We are like the person who once asked, “Why is it I am always in a state of becoming? Why is it that I never am?

The person who stops growing is dead, either physically or intellectually. The country that stops growing is also dead. And in the same manner as an individual person, this country has grown in fits and starts.

There may be a hiatus in that growth right now, but that will end, and growth will continue.

Growth also means that our free minds will embrace innovation. That is when innovators flourish and the sky is the limit. Remember, it is no accident that so many new ideas came out of America.

But when I refer to “growth,” I am really looking at the way we treat people. How we devise policies that foster national and world peace.

Over my own lifetime, I have seen an America that created peace and prosperity for us and our trading partners (through the Marshall Plan, for instance). I have seen a country that treated soldiers returning from war fairly (for instance, offering the GI Bill after World War II) and also treated them terribly – from Vietnam all the way back to the American Revolution.
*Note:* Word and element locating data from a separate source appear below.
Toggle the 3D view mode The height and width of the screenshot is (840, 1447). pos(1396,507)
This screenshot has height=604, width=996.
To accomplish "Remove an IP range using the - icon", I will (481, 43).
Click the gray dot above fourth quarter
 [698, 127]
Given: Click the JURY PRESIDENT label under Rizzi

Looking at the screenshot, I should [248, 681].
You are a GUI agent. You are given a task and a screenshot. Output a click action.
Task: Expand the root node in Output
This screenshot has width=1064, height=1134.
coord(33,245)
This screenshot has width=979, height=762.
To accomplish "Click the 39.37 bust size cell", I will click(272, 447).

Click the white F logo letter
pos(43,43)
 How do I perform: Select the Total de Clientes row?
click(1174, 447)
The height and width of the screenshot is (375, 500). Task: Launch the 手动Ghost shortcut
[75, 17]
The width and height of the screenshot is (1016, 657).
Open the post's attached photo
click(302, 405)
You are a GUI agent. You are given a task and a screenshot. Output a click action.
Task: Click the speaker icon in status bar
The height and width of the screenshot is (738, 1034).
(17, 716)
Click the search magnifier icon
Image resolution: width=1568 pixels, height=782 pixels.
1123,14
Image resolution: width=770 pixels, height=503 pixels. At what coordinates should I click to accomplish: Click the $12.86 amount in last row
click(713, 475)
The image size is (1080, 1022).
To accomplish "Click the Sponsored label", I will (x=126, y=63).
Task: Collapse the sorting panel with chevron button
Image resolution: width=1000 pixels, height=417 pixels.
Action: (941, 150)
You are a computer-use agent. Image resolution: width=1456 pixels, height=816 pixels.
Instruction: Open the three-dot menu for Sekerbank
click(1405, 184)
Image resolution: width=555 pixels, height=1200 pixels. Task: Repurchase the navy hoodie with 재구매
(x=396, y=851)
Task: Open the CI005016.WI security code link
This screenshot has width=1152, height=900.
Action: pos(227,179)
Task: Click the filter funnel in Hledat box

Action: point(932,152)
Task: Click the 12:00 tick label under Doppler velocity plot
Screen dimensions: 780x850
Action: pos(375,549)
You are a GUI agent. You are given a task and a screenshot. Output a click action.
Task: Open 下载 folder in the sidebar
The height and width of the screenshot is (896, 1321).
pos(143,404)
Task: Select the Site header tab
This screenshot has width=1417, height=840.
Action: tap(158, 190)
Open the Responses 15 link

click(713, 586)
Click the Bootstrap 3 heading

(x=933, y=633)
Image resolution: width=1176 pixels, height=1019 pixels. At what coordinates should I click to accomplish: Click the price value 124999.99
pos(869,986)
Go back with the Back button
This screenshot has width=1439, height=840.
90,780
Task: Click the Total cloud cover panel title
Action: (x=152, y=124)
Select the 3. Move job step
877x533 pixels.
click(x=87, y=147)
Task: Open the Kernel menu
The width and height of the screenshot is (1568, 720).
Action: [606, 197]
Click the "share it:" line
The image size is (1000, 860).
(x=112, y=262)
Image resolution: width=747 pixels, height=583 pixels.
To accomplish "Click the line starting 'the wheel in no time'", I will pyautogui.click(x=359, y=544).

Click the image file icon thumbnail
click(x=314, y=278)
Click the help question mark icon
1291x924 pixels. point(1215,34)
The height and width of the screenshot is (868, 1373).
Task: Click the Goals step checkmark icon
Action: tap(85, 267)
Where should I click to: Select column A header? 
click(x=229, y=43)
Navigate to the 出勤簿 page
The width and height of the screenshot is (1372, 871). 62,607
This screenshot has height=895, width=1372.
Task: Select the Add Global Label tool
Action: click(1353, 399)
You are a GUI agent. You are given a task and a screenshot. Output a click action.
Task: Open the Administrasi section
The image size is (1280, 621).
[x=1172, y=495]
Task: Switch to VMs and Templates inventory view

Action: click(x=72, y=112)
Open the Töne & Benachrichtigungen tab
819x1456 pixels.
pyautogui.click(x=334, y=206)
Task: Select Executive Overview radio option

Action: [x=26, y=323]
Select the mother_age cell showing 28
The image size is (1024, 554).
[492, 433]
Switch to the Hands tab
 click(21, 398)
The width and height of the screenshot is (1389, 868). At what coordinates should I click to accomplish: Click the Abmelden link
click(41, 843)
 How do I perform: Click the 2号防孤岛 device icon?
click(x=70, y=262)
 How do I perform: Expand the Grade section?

This nation’s founders knew from the beginning that we were not a “finished product.” We still had slavery. Women and the poor could not vote.

Our Constitution was created to form a more perfect union. We were not perfect at birth, and we are not perfect now. But we’ve made adjustments – slavery, voting rights, many others.

No one can deny that we have come a long way – just as no one can deny that we have a long way to go.

I promise you, we will get there. The journey is not over!

Ernie Fazio is chairman of Long Island Metro Business Action, a Ronkonkoma-based member organization focused on Island-wide socioeconomic development.